→ **Task brief**
Rewrite the records below, replacing every occurrence of "Instruction" with "Directive" and leaving everything else unchanged.

→ **The data**

-----

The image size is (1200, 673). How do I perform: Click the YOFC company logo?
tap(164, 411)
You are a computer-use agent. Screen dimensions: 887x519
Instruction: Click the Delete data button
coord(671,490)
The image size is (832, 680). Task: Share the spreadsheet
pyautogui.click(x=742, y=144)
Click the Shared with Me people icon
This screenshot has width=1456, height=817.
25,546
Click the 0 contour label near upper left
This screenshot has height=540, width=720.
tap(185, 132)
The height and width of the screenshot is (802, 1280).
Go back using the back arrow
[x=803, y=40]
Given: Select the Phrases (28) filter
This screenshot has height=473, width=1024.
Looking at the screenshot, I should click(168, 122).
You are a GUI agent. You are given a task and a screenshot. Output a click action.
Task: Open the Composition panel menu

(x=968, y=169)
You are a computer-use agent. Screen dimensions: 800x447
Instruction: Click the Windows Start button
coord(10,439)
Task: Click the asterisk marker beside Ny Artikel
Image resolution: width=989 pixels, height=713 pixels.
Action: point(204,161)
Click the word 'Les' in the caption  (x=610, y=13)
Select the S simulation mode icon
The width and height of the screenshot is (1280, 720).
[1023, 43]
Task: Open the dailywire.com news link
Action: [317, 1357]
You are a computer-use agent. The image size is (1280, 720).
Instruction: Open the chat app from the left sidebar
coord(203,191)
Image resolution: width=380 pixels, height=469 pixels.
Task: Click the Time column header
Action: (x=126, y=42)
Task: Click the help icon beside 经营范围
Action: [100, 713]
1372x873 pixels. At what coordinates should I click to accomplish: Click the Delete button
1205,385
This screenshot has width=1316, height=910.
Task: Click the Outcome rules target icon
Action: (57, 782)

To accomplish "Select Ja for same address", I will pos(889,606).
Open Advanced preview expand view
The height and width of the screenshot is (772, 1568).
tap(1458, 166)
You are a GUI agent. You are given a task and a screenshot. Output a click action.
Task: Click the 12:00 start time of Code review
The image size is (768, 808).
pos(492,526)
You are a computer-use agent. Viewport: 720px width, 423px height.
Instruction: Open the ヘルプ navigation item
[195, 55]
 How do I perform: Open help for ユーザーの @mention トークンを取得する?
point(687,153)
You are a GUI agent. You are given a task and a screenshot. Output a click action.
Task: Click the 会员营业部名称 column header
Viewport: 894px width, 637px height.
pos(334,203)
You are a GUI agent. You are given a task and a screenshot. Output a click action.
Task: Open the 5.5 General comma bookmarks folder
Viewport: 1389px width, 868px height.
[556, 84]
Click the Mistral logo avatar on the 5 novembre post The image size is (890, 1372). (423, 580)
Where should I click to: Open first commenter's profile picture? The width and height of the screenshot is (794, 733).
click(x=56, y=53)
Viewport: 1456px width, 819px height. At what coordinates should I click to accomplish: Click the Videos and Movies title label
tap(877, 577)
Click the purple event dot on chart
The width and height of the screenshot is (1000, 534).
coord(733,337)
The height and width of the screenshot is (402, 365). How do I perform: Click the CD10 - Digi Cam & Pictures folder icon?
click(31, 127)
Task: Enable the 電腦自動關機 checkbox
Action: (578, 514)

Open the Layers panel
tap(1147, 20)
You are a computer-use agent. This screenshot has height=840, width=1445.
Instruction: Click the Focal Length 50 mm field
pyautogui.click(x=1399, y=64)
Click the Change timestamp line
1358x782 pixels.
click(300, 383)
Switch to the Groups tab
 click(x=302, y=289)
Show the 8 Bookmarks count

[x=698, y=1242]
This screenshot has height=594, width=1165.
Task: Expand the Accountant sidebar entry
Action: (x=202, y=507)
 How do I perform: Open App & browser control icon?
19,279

-----

→ **Complete answer**
The image size is (1200, 673). How do I perform: Click the YOFC company logo?
tap(164, 411)
You are a computer-use agent. Screen dimensions: 887x519
Directive: Click the Delete data button
coord(671,490)
The image size is (832, 680). Task: Share the spreadsheet
pyautogui.click(x=742, y=144)
Click the Shared with Me people icon
This screenshot has width=1456, height=817.
25,546
Click the 0 contour label near upper left
This screenshot has height=540, width=720.
tap(185, 132)
The height and width of the screenshot is (802, 1280).
Go back using the back arrow
[x=803, y=40]
Given: Select the Phrases (28) filter
This screenshot has height=473, width=1024.
Looking at the screenshot, I should click(168, 122).
You are a GUI agent. You are given a task and a screenshot. Output a click action.
Task: Open the Composition panel menu

(x=968, y=169)
You are a computer-use agent. Screen dimensions: 800x447
Directive: Click the Windows Start button
coord(10,439)
Task: Click the asterisk marker beside Ny Artikel
Image resolution: width=989 pixels, height=713 pixels.
Action: point(204,161)
Click the word 'Les' in the caption  (x=610, y=13)
Select the S simulation mode icon
The width and height of the screenshot is (1280, 720).
[1023, 43]
Task: Open the dailywire.com news link
Action: [317, 1357]
You are a computer-use agent. The image size is (1280, 720).
Directive: Open the chat app from the left sidebar
coord(203,191)
Image resolution: width=380 pixels, height=469 pixels.
Task: Click the Time column header
Action: (x=126, y=42)
Task: Click the help icon beside 经营范围
Action: [100, 713]
1372x873 pixels. At what coordinates should I click to accomplish: Click the Delete button
1205,385
This screenshot has width=1316, height=910.
Task: Click the Outcome rules target icon
Action: (57, 782)

To accomplish "Select Ja for same address", I will pos(889,606).
Open Advanced preview expand view
The height and width of the screenshot is (772, 1568).
tap(1458, 166)
You are a GUI agent. You are given a task and a screenshot. Output a click action.
Task: Click the 12:00 start time of Code review
The image size is (768, 808).
pos(492,526)
You are a computer-use agent. Viewport: 720px width, 423px height.
Directive: Open the ヘルプ navigation item
[195, 55]
 How do I perform: Open help for ユーザーの @mention トークンを取得する?
point(687,153)
You are a GUI agent. You are given a task and a screenshot. Output a click action.
Task: Click the 会员营业部名称 column header
Viewport: 894px width, 637px height.
pos(334,203)
You are a GUI agent. You are given a task and a screenshot. Output a click action.
Task: Open the 5.5 General comma bookmarks folder
Viewport: 1389px width, 868px height.
[556, 84]
Click the Mistral logo avatar on the 5 novembre post The image size is (890, 1372). (423, 580)
Where should I click to: Open first commenter's profile picture? The width and height of the screenshot is (794, 733).
click(x=56, y=53)
Viewport: 1456px width, 819px height. At what coordinates should I click to accomplish: Click the Videos and Movies title label
tap(877, 577)
Click the purple event dot on chart
The width and height of the screenshot is (1000, 534).
coord(733,337)
The height and width of the screenshot is (402, 365). How do I perform: Click the CD10 - Digi Cam & Pictures folder icon?
click(31, 127)
Task: Enable the 電腦自動關機 checkbox
Action: (578, 514)

Open the Layers panel
tap(1147, 20)
You are a computer-use agent. This screenshot has height=840, width=1445.
Directive: Click the Focal Length 50 mm field
pyautogui.click(x=1399, y=64)
Click the Change timestamp line
1358x782 pixels.
click(300, 383)
Switch to the Groups tab
 click(x=302, y=289)
Show the 8 Bookmarks count

[x=698, y=1242]
This screenshot has height=594, width=1165.
Task: Expand the Accountant sidebar entry
Action: (x=202, y=507)
 How do I perform: Open App & browser control icon?
19,279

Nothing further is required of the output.